Exercise data →
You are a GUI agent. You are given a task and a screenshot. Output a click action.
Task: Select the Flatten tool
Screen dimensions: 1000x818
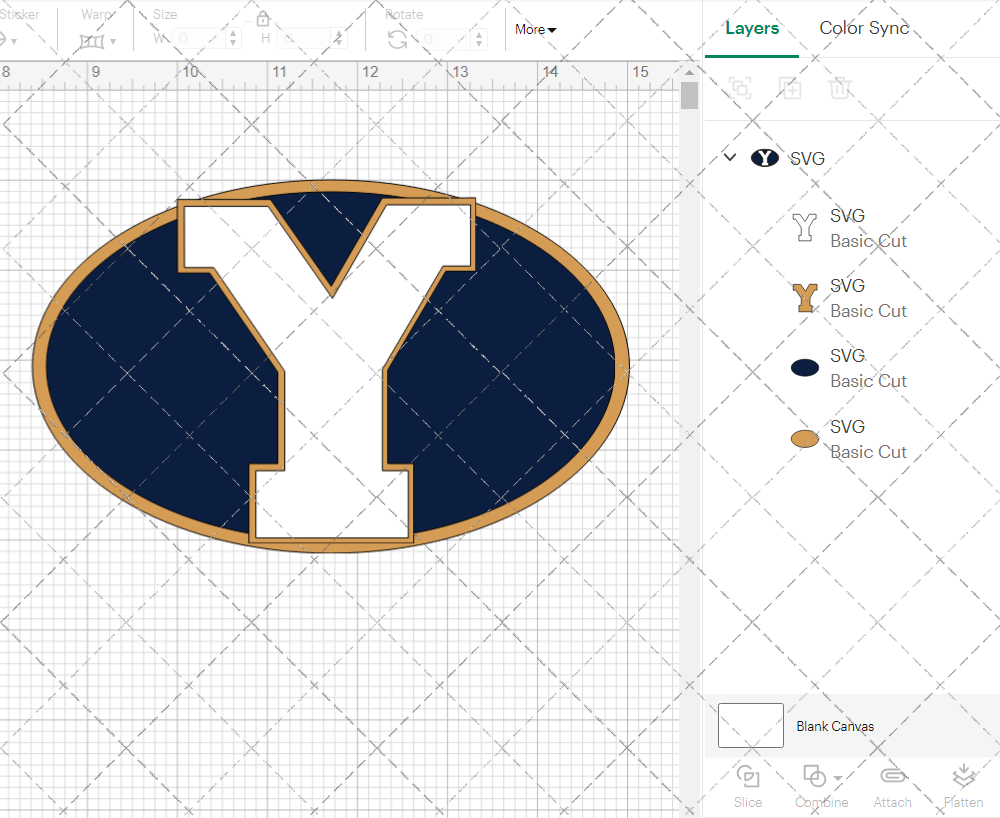pyautogui.click(x=963, y=783)
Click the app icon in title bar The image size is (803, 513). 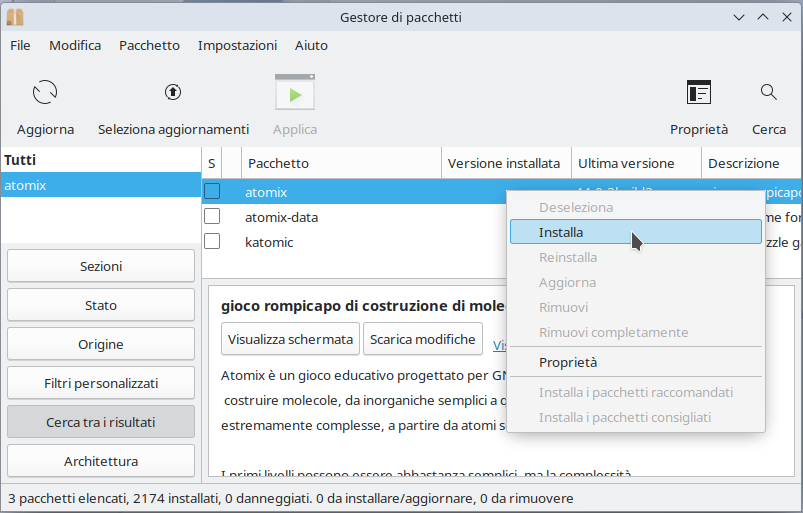pyautogui.click(x=15, y=17)
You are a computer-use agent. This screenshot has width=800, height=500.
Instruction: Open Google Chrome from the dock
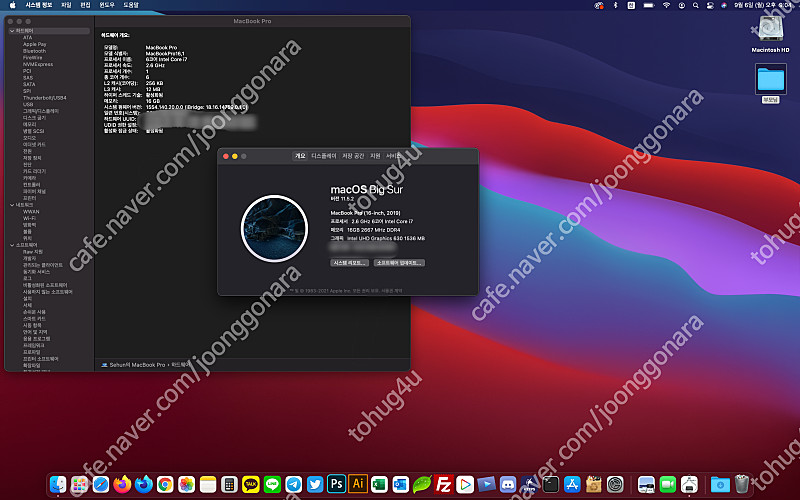(x=164, y=484)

Problem to solve → Reproduce the listing word for word from its first line through the line containing "pyautogui.click(x=963, y=783)", both ends included, and omit the pictures.

Exercise answer →
You are a GUI agent. You are given a task and a screenshot. Output a click action.
Task: Select the Flatten tool
Screen dimensions: 1000x818
pyautogui.click(x=963, y=783)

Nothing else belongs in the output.